*WORK REQUIRED*. Report back every line from the entries below in which the word "panel" occurs.

*RECORDS PROVIDED*.
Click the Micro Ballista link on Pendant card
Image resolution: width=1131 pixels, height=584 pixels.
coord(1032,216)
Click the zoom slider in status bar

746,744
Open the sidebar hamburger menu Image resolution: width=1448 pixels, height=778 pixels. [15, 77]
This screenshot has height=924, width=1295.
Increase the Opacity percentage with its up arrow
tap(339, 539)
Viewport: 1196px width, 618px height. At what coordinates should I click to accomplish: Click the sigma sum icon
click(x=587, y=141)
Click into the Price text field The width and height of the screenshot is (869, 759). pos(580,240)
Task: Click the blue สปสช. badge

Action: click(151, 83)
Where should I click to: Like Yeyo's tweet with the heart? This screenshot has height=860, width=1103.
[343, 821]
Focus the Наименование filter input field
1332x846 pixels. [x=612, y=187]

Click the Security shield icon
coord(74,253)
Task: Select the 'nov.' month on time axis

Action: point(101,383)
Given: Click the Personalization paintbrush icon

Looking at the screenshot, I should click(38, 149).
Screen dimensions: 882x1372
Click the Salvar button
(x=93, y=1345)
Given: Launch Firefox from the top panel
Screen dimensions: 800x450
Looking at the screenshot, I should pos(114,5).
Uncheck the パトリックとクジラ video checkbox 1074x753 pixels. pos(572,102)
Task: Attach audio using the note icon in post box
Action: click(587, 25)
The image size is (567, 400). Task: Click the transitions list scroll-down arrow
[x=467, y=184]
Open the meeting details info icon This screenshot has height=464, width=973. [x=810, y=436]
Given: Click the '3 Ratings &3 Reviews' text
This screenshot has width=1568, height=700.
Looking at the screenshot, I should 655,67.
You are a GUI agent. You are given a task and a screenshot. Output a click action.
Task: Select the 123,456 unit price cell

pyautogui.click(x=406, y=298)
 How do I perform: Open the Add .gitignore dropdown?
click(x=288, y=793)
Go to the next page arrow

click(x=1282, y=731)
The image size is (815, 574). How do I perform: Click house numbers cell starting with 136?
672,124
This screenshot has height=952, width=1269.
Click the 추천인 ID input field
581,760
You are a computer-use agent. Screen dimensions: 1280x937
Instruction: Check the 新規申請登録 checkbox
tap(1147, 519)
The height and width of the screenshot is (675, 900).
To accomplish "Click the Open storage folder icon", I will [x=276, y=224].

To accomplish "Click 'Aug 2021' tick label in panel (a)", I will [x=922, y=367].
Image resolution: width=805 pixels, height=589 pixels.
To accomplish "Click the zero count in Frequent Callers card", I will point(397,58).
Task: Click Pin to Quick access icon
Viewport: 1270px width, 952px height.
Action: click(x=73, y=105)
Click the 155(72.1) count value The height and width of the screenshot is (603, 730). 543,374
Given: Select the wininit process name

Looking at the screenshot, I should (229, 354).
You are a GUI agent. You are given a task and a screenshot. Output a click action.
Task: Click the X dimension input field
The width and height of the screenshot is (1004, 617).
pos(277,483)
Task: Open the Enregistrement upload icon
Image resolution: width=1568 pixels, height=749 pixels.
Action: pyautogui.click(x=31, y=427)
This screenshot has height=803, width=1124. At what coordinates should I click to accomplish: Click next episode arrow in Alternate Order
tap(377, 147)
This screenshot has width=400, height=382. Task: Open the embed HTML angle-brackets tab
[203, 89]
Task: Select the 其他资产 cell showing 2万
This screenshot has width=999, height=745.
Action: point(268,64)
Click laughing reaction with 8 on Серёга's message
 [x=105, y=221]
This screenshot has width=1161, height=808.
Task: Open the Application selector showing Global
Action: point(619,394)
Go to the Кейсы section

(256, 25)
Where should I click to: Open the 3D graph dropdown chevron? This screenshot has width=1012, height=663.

*RESPONSE BOX*.
Given: Launch Firefox from the top panel
To accomplish "Click 'Aug 2021' tick label in panel (a)", I will [x=922, y=367].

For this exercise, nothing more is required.